Solitary Gastric Metastasis of Breast İnvasive Lobular Carcinoma
A 52-year-old female patient with solitary gastric metastasis from breast invasive lobular cancer without any other organ involvement is presented in this study. Solitary gastric metastasis of breast cancers is very rare. It can be diagnosed incidentally by endoscopic biopsy and immuno-histo-chemical analysis. Symptoms and clinical findings are not different from primary gastric cancers. Prognosis of solitary gastric metastasis is good after surgical treatment according to patients with systemic metastasis.

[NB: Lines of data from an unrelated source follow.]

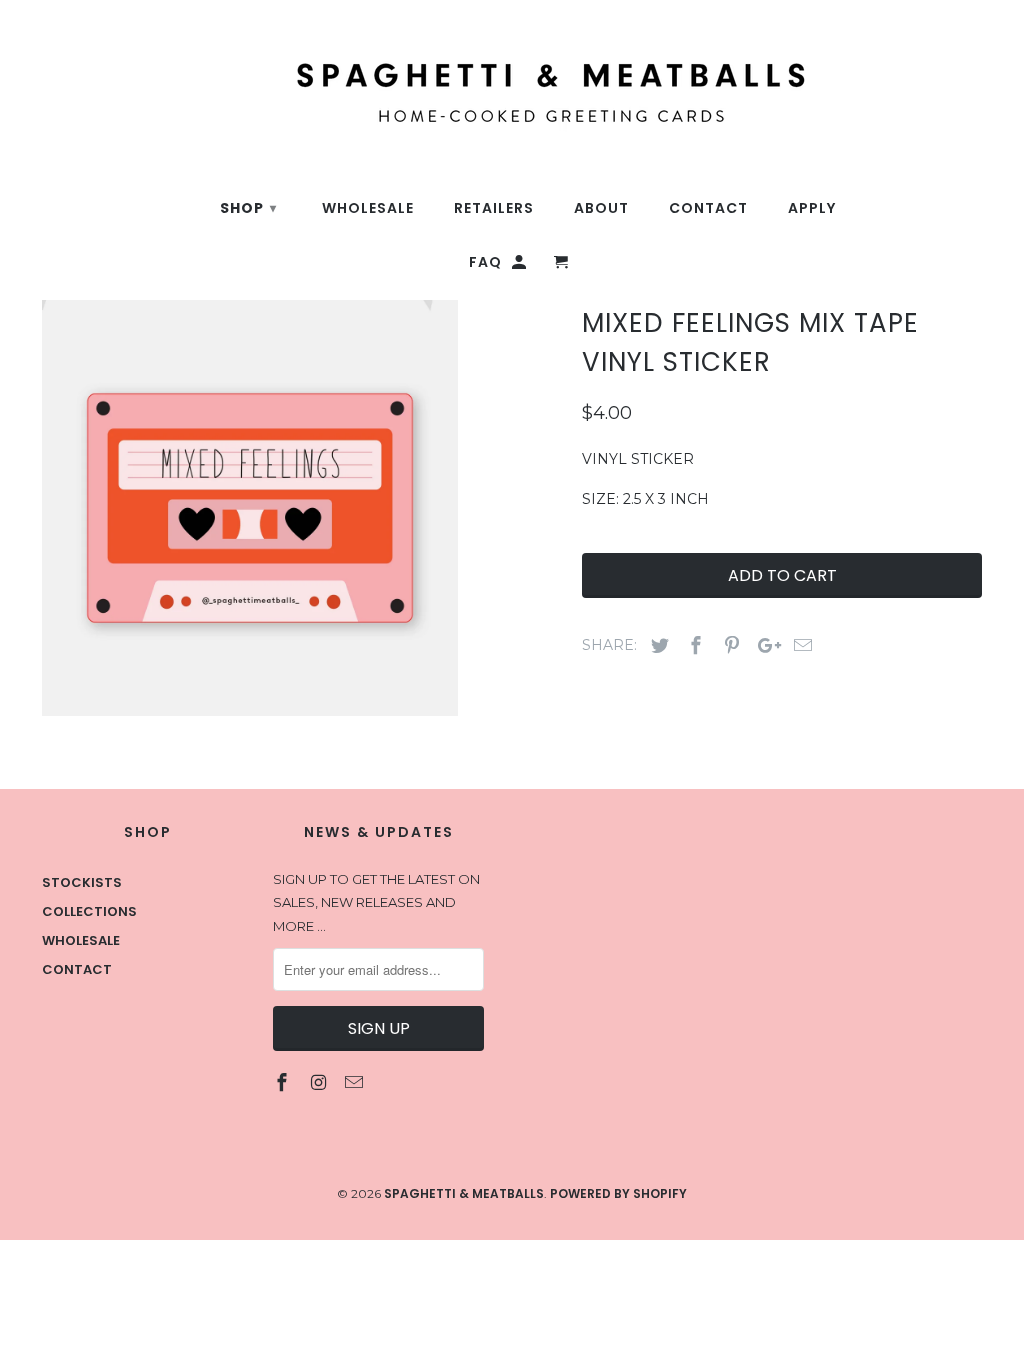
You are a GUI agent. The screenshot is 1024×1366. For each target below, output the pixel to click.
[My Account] (520, 266)
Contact (77, 969)
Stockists (82, 882)
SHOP (248, 208)
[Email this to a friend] (800, 645)
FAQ (485, 262)
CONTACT (708, 208)
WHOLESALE (368, 208)
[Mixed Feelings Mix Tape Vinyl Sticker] (250, 508)
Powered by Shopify (618, 1193)
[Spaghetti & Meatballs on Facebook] (284, 1082)
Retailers (494, 208)
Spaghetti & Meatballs (464, 1193)
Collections (89, 911)
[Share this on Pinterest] (729, 645)
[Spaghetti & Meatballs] (412, 81)
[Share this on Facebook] (693, 645)
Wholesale (81, 940)
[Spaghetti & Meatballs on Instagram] (320, 1082)
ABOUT (601, 208)
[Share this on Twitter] (657, 645)
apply (812, 208)
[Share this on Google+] (764, 645)
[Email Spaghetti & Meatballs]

Keywords: Breast; Invasive Lobular Carcinoma; Metastatic Gastric Cancer
In parallel with the increases in the lifetimes of individuals and the rates of chronic diseases in the 21st century, cardiovascular diseases are in first place in mortality statistics, while cancers are in second place. Cancer is one of the major causes of death globally, accounting for nearly 10 million deaths in 2020. The most common cancers were reported as breast, lung and colorectal cancers [1]. Lung, prostate, colorectal, gastric and liver cancers are the most common types of cancer in men, while breast, colorectal, lung, cervical and thyroid cancers are the most common among women [2,3].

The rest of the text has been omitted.